Reliable agent engineering should integrate machine-compatible organizational principles
R. Patrick Xian, Garry A. Gabison, Ahmed Alaa, Christoph Riedl, Grigorios G. Chrysos
TL;DR
The paper argues for integrating machine-compatible organizational principles into the engineering of LLM-based agents to improve reliability and societal integration. It draws on organization science to propose architecture- and management-level approaches, including tool-use designs, scaling-aware structures, and HR-inspired interventions. By mapping human organizational concepts to machine agents, it highlights three preliminary accounts: balancing agency and capabilities, scaling with cost-benefit considerations, and internal/external management mechanisms. The work aims to provide a blueprint for governance, coordination, and safe deployment of sociotechnical AI systems.
Abstract
As AI agents built on large language models (LLMs) become increasingly embedded in society, issues of coordination, control, delegation, and accountability are entangled with concerns over their reliability. To design and implement LLM agents around reliable operations, we should consider the task complexity in the application settings and reduce their limitations while striving to minimize agent failures and optimize resource efficiency.
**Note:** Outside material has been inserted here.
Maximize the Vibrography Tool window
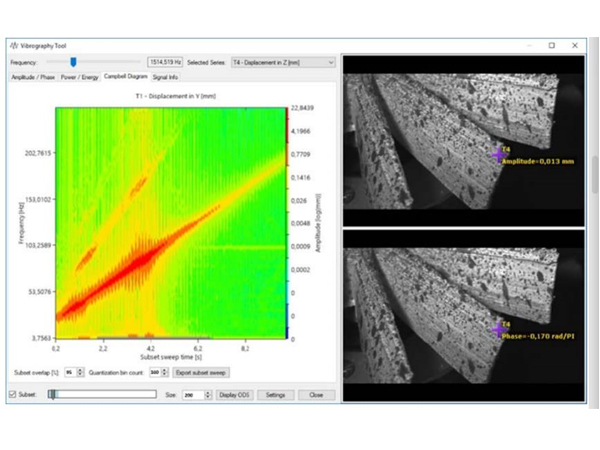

High-functioning human organizations have faced similar balancing issues, which led to evidence-based theories that seek to understand their functioning strategies. We examine the parallels between LLM agents and the compatible frameworks in organization science, focusing on what the design, scaling, and management of organizations can inform agentic systems towards improving reliability. We offer three preliminary accounts of organizational principles for AI agent engineering to attain reliability and effectiveness, through balancing agency and capabilities in agent design, resource constraints and performance benefits in agent scaling, and internal and external mechanisms in agent management. Our work extends the growing exchanges between the operational and governance principles of AI systems and social systems to facilitate system integration.